* _Instructions for the task_
Please return each line of the listing exactly as given.

* _Source data_
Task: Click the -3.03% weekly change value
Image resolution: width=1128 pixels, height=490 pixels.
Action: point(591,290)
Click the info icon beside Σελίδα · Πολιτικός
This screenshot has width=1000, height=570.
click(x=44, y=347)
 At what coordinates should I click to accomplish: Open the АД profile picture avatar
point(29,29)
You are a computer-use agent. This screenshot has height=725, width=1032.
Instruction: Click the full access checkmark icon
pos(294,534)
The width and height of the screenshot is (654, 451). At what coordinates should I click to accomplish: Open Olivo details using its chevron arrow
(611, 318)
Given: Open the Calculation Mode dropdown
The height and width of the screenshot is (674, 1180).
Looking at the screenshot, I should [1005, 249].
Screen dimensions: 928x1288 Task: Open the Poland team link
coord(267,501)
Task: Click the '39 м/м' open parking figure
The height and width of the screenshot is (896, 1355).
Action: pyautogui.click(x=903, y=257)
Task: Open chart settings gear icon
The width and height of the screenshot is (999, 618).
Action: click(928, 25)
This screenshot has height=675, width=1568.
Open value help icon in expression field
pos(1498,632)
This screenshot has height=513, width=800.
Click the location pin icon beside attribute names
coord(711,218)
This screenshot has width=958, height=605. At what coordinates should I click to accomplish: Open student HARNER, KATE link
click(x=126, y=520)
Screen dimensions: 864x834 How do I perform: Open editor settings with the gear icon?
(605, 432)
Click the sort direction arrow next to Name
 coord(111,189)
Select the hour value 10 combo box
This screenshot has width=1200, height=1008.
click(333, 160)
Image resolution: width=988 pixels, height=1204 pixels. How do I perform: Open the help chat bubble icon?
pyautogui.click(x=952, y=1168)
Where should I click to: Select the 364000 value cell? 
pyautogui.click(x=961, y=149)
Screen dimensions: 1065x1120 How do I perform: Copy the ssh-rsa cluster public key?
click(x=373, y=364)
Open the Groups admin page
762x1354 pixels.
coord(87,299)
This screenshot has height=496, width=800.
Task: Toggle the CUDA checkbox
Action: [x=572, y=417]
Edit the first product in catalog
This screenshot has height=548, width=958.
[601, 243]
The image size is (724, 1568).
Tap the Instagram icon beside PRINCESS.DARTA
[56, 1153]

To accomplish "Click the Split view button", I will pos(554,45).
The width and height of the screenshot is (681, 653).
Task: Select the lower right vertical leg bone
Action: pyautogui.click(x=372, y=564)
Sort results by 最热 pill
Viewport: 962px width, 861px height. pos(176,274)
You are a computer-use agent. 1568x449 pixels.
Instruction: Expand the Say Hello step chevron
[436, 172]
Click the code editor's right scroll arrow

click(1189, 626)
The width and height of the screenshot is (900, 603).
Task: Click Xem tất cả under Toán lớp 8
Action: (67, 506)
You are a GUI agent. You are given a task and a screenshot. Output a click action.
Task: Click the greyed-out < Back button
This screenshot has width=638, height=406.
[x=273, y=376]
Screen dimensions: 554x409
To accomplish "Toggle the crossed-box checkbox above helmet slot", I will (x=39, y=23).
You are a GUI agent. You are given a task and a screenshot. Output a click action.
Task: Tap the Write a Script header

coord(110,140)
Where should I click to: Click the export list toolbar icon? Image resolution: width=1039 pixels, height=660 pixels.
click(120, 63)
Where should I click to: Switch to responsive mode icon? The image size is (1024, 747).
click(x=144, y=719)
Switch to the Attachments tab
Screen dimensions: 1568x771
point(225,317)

* _Task result_
Task: Click the -3.03% weekly change value
Image resolution: width=1128 pixels, height=490 pixels.
Action: point(591,290)
Click the info icon beside Σελίδα · Πολιτικός
This screenshot has width=1000, height=570.
click(x=44, y=347)
 At what coordinates should I click to accomplish: Open the АД profile picture avatar
point(29,29)
You are a computer-use agent. This screenshot has height=725, width=1032.
Instruction: Click the full access checkmark icon
pos(294,534)
The width and height of the screenshot is (654, 451). At what coordinates should I click to accomplish: Open Olivo details using its chevron arrow
(611, 318)
Given: Open the Calculation Mode dropdown
The height and width of the screenshot is (674, 1180).
Looking at the screenshot, I should [1005, 249].
Screen dimensions: 928x1288 Task: Open the Poland team link
coord(267,501)
Task: Click the '39 м/м' open parking figure
The height and width of the screenshot is (896, 1355).
Action: pyautogui.click(x=903, y=257)
Task: Open chart settings gear icon
The width and height of the screenshot is (999, 618).
Action: click(928, 25)
This screenshot has height=675, width=1568.
Open value help icon in expression field
pos(1498,632)
This screenshot has height=513, width=800.
Click the location pin icon beside attribute names
coord(711,218)
This screenshot has width=958, height=605. At what coordinates should I click to accomplish: Open student HARNER, KATE link
click(x=126, y=520)
Screen dimensions: 864x834 How do I perform: Open editor settings with the gear icon?
(605, 432)
Click the sort direction arrow next to Name
 coord(111,189)
Select the hour value 10 combo box
This screenshot has width=1200, height=1008.
click(333, 160)
Image resolution: width=988 pixels, height=1204 pixels. How do I perform: Open the help chat bubble icon?
pyautogui.click(x=952, y=1168)
Where should I click to: Select the 364000 value cell? 
pyautogui.click(x=961, y=149)
Screen dimensions: 1065x1120 How do I perform: Copy the ssh-rsa cluster public key?
click(x=373, y=364)
Open the Groups admin page
762x1354 pixels.
coord(87,299)
This screenshot has height=496, width=800.
Task: Toggle the CUDA checkbox
Action: [x=572, y=417]
Edit the first product in catalog
This screenshot has height=548, width=958.
[601, 243]
The image size is (724, 1568).
Tap the Instagram icon beside PRINCESS.DARTA
[56, 1153]

To accomplish "Click the Split view button", I will pos(554,45).
The width and height of the screenshot is (681, 653).
Task: Select the lower right vertical leg bone
Action: pyautogui.click(x=372, y=564)
Sort results by 最热 pill
Viewport: 962px width, 861px height. pos(176,274)
You are a computer-use agent. 1568x449 pixels.
Instruction: Expand the Say Hello step chevron
[436, 172]
Click the code editor's right scroll arrow

click(1189, 626)
The width and height of the screenshot is (900, 603).
Task: Click Xem tất cả under Toán lớp 8
Action: (67, 506)
You are a GUI agent. You are given a task and a screenshot. Output a click action.
Task: Click the greyed-out < Back button
This screenshot has width=638, height=406.
[x=273, y=376]
Screen dimensions: 554x409
To accomplish "Toggle the crossed-box checkbox above helmet slot", I will (x=39, y=23).
You are a GUI agent. You are given a task and a screenshot. Output a click action.
Task: Tap the Write a Script header

coord(110,140)
Where should I click to: Click the export list toolbar icon? Image resolution: width=1039 pixels, height=660 pixels.
click(120, 63)
Where should I click to: Switch to responsive mode icon? The image size is (1024, 747).
click(x=144, y=719)
Switch to the Attachments tab
Screen dimensions: 1568x771
point(225,317)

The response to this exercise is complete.